TE DOEN>
1. Geef voor elke bewering aan of ze klopt met de tekst over detectiveromans hieronder, met ja of nee en de doorslaggevende woorden letterlijk geciteerd. (a) Detectiveromans zijn altijd volgens strikte regels opgebouwd. (b) In de verhalen van Agatha Christie heeft maar één personage een plausibel motief. (c) Zulke romans eindigen met angst.
2. Kopieer alsjeblieft letterlijk het stuk uit de tekst over detectiveromans tussen "Nu ga ik een" en "de vraag: Whodunnit?", beide inbegrepen.

PAGINAFRAGMENT>
Nu ga ik een heel onderwerp behandelen, dat ook weer een illustratie is hoe je psychoanalytisch tegen literatuur en lezen kunt aankijken, namelijk het genre detectiveromans. Het is interessant om je af te vragen hoe het komt dat veel lezers eraan verslaafd zijn. Dat is enigszins merkwaardig omdat deze romans altijd volgens strikte regels en hetzelfde model zijn opgebouwd. Je zou bijna kunnen spreken van een herhalingsdwang omdat de lezer keer op keer genoegen beleeft aan de speurtocht naar de vraag: Whodunnit?

Zulke romans beginnen altijd met een verstoring van de vertrouwde orde. Meestal is er een moord gepleegd. Dat leidt tot verontrusting, ontsteltenis en angst, vooral omdat er een heleboel potentiële verdachten zijn. Eigenlijk kan iedereen de dader zijn in de verhalen van Agatha Christie, want ze hebben allemaal een plausibel motief. Doordat de schuldige niet bekend is leef je in een wereld van moordenaars en dat is angstaanjagend. Maar in de loop van de handeling wordt daarin licht gebracht. Het eindigt altijd met een enorme opluchting. De orde wordt hersteld, want er is een schuldige aangewezen: He did it.
Oerscène

Waarom is die langzame bevrediging van je nieuwsgierigheid, totdat je ten slotte weet hoe het in elkaar zit, zo leuk? Vanuit psychoanalytisch oogpunt denk je natuurlijk dat die nieuwsgierigheid een herhaling is van de kinderlijke weetgierigheid. Kinderen willen alles weten, maar vooral wat geheim wordt gehouden. En wat is het grootste geheim in de kindertijd? Er zijn twee zaken die in de meeste culturen verzwegen of verborgen worden voor het kind, maar die hebben beide betrekking op hetzelfde. Ten eerste, waar kom ik vandaan? En ten tweede, wat gebeurt er ‘s nachts in de slaapkamer?

Freud vond een universele kinderfantasie, die hij altijd bij zijn patiënten en in de literatuur tegenkwam, zo belangrijk dat hij hem ‘de oerscène’ noemde. Dat is een zware uitdrukking voor de fantasie van het kind over het samenzijn van de ouders ‘s nachts in de slaapkamer. Soms kan het kind weleens wat hebben gehoord of gezien, en uit die halfbegrepen brokken informatie en realiteit maakt het een beeld: de oerscène. Hetkind heeft hele heftige en tegenstrijdige gevoelens ten aanzien van dat beeld. Het is erdoor gefascineerd, maar wordt er ook door afgestoten. Hartstocht wordt door een kind bijna altijd misverstaan als geweld en agressie, niet helemaal ten onrechte overigens.

DATASETRECORDS>
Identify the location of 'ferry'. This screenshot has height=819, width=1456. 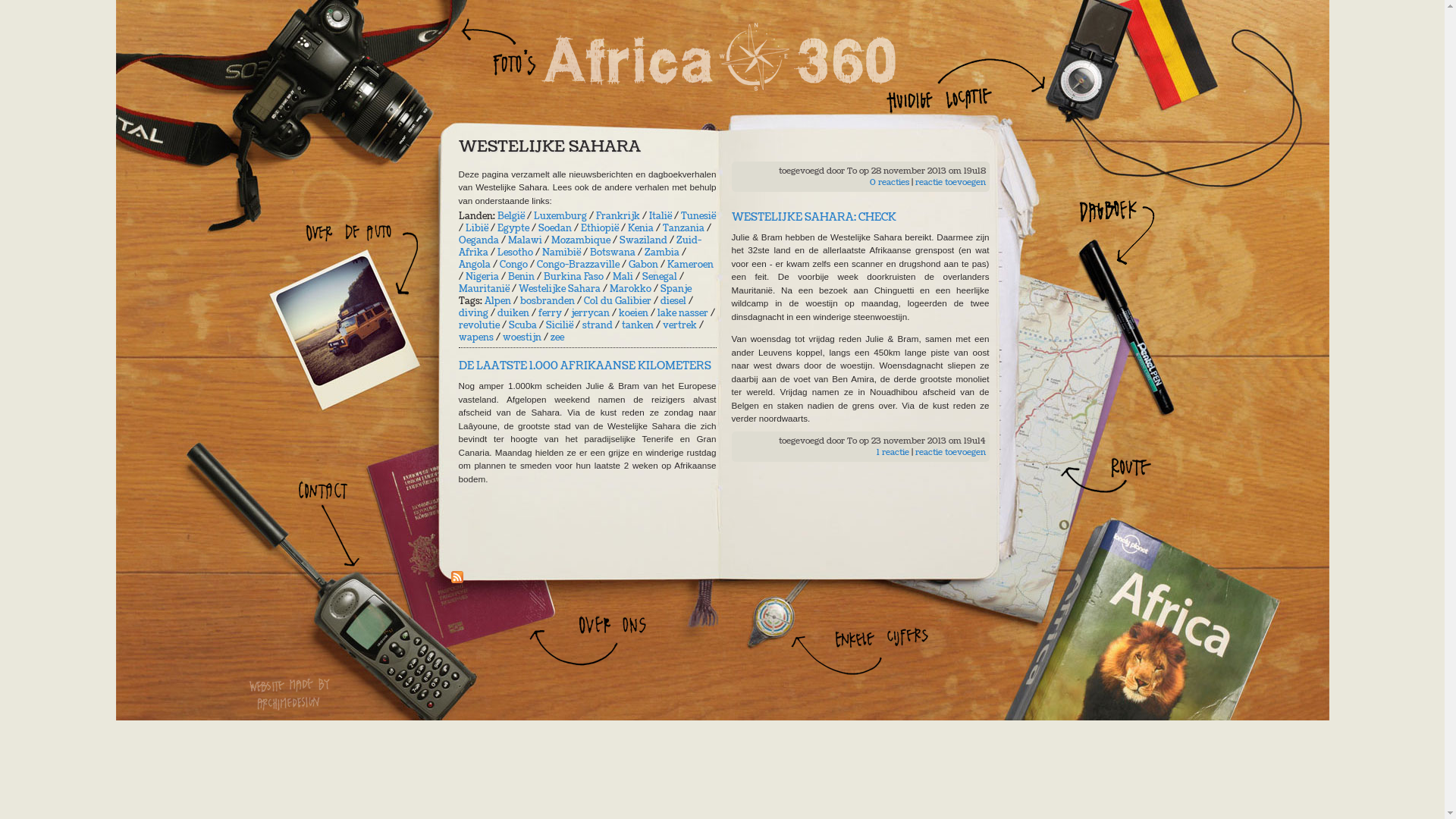
(549, 312).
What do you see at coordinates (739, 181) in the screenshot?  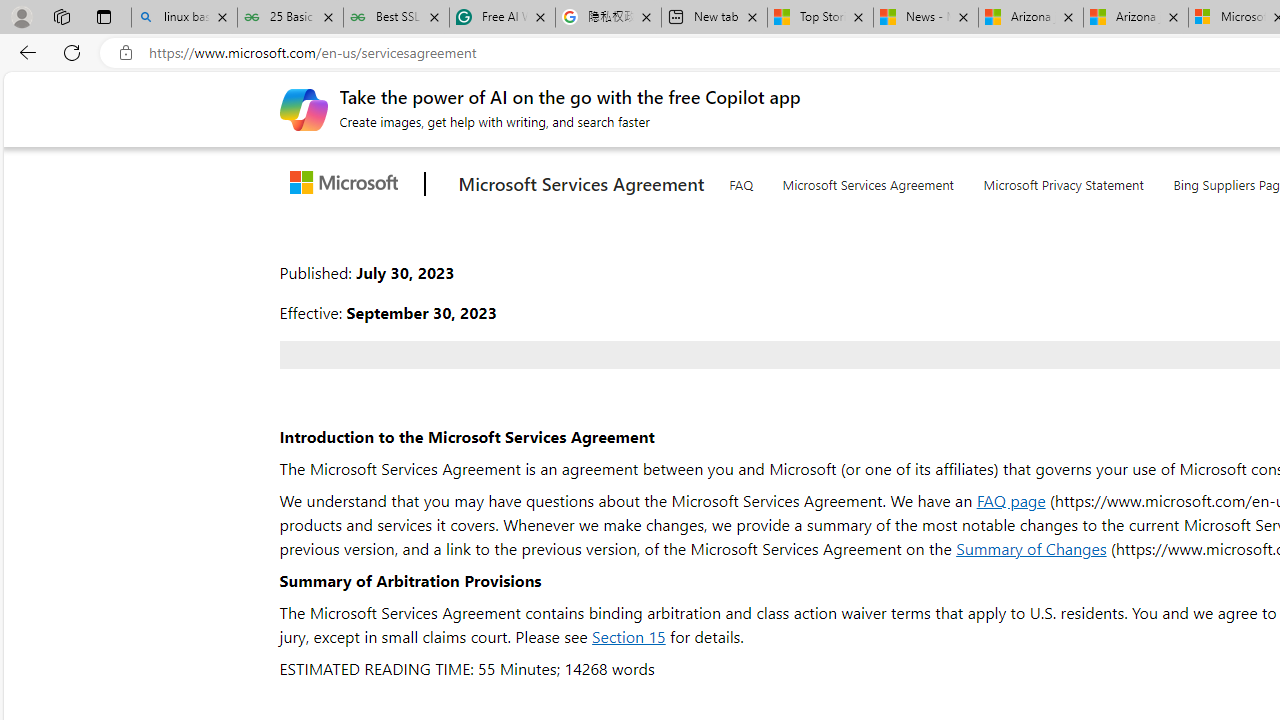 I see `'FAQ'` at bounding box center [739, 181].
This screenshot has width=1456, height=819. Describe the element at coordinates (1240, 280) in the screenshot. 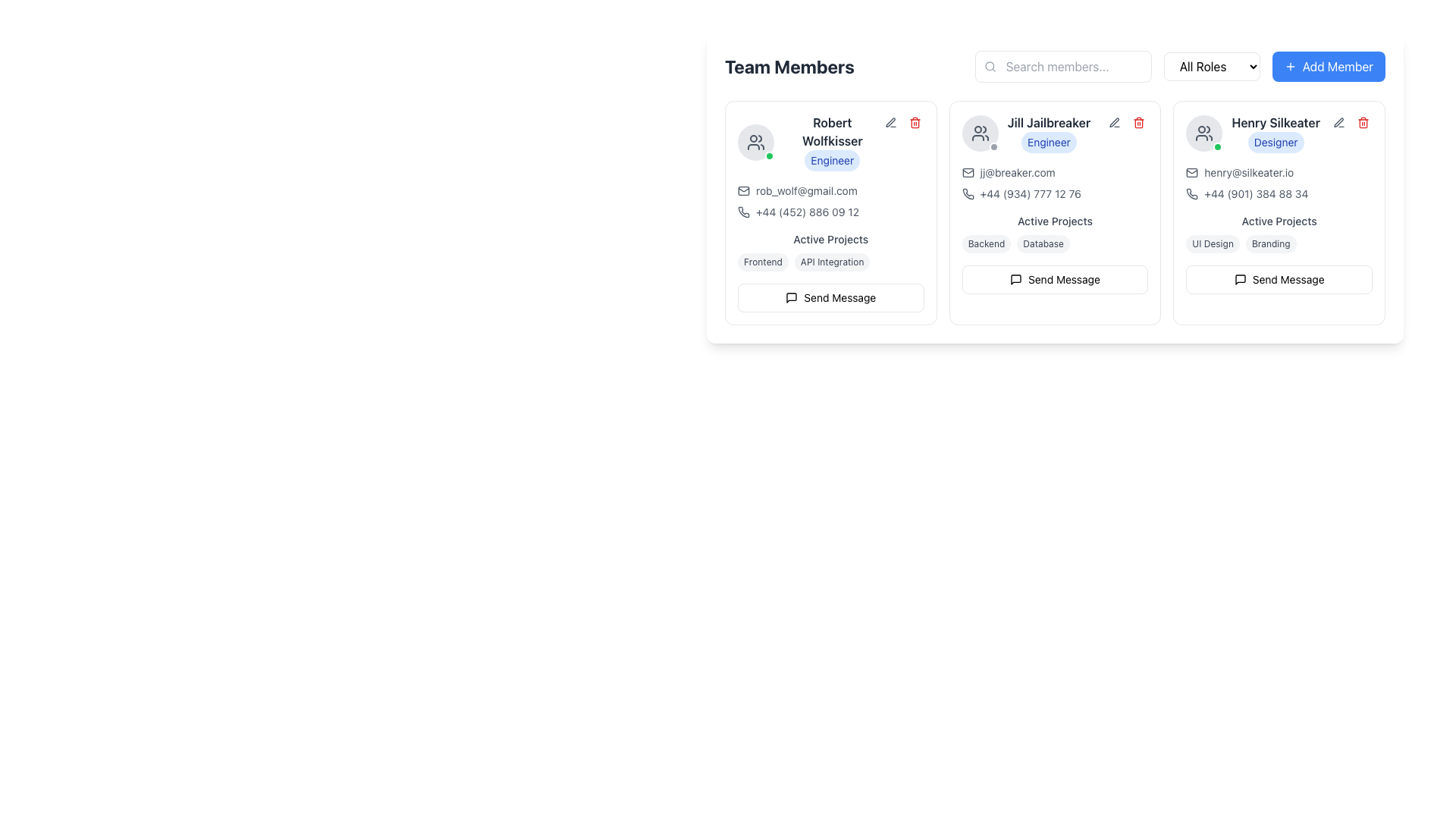

I see `the speech bubble icon within the 'Send Message' button located under the card for user 'Henry Silkeater' on the right side of the interface` at that location.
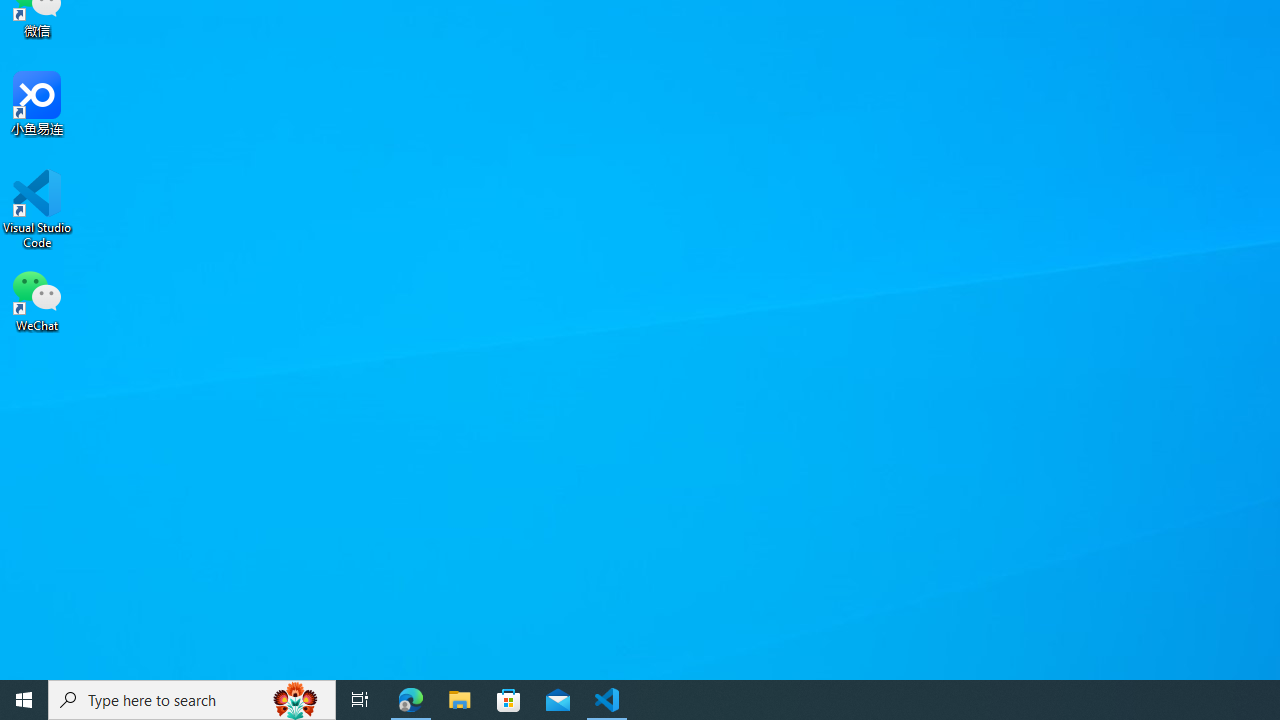 The height and width of the screenshot is (720, 1280). I want to click on 'Visual Studio Code', so click(37, 209).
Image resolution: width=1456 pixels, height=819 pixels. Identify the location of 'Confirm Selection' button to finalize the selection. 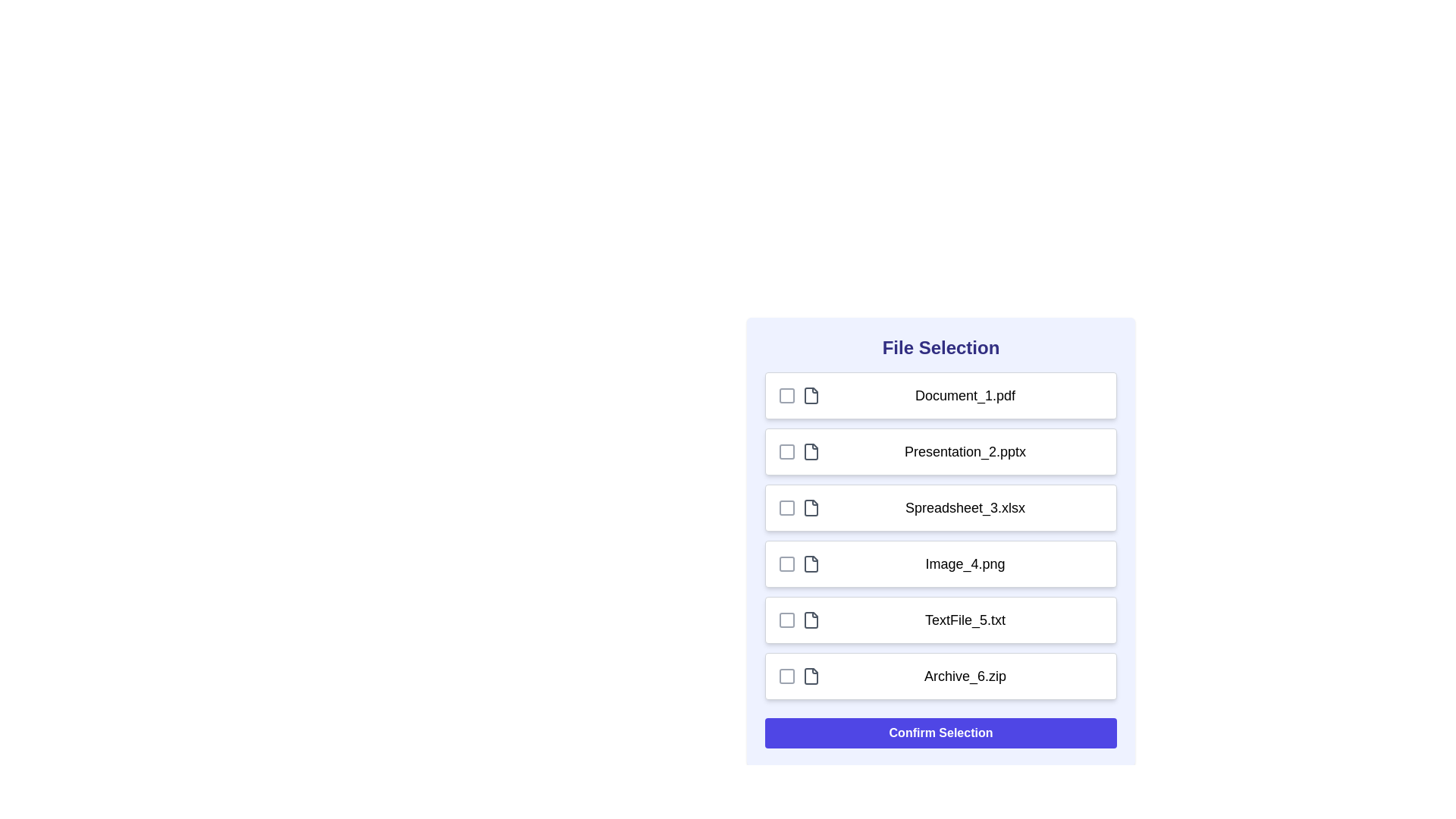
(940, 733).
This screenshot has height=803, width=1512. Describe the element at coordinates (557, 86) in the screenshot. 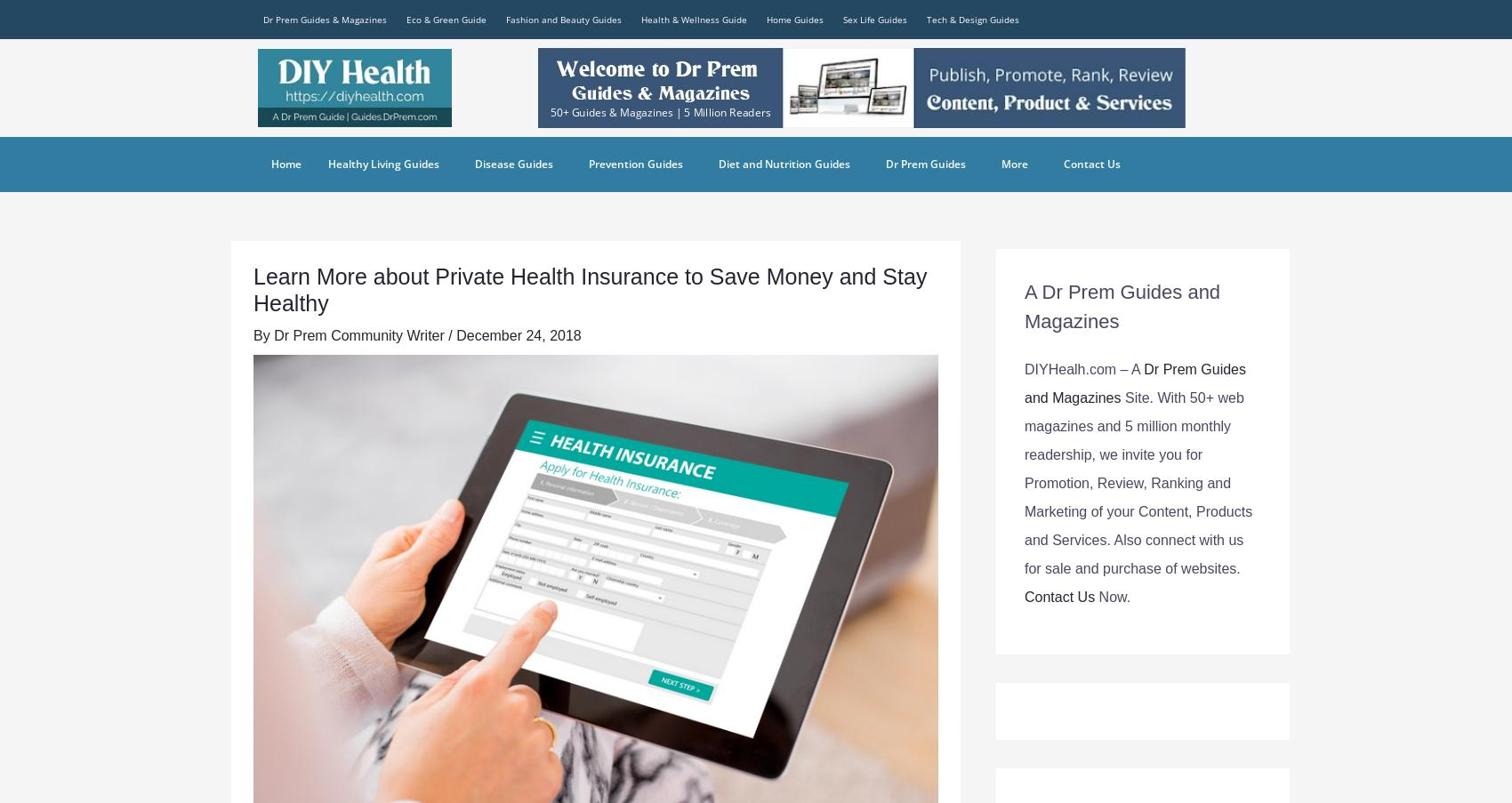

I see `'BodyArtDiary.com'` at that location.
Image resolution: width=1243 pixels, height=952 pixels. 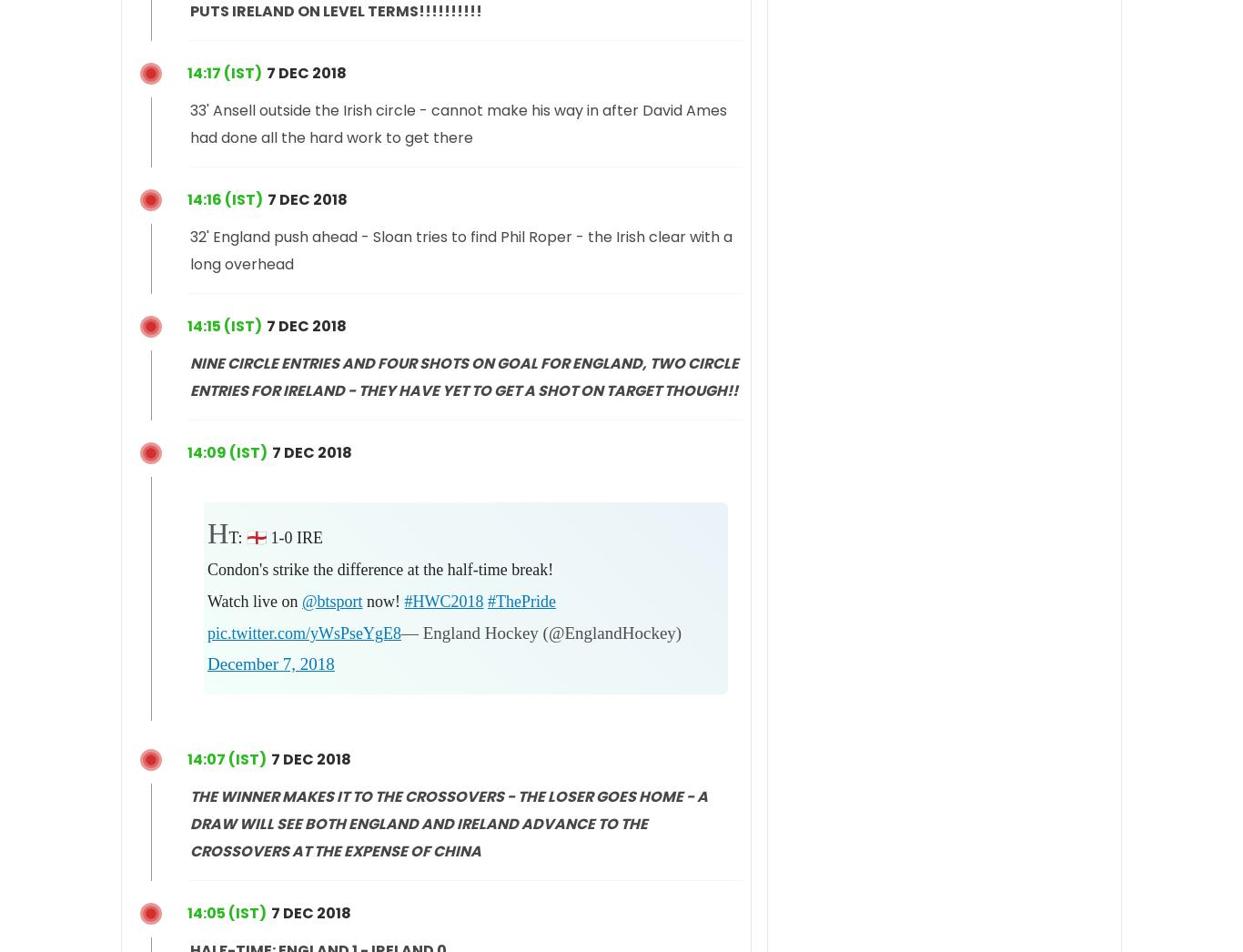 I want to click on '14:09 (IST)', so click(x=227, y=451).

RESULTATEN PER TAAK>
1.
(a) Ja: "deze romans altijd volgens strikte regels en hetzelfde model zijn opgebouwd"
(b) Nee: "want ze hebben allemaal een plausibel motief"
(c) Nee: "Het eindigt altijd met een enorme opluchting."

2.
Nu ga ik een heel onderwerp behandelen, dat ook weer een illustratie is hoe je psychoanalytisch tegen literatuur en lezen kunt aankijken, namelijk het genre detectiveromans. Het is interessant om je af te vragen hoe het komt dat veel lezers eraan verslaafd zijn. Dat is enigszins merkwaardig omdat deze romans altijd volgens strikte regels en hetzelfde model zijn opgebouwd. Je zou bijna kunnen spreken van een herhalingsdwang omdat de lezer keer op keer genoegen beleeft aan de speurtocht naar de vraag: Whodunnit?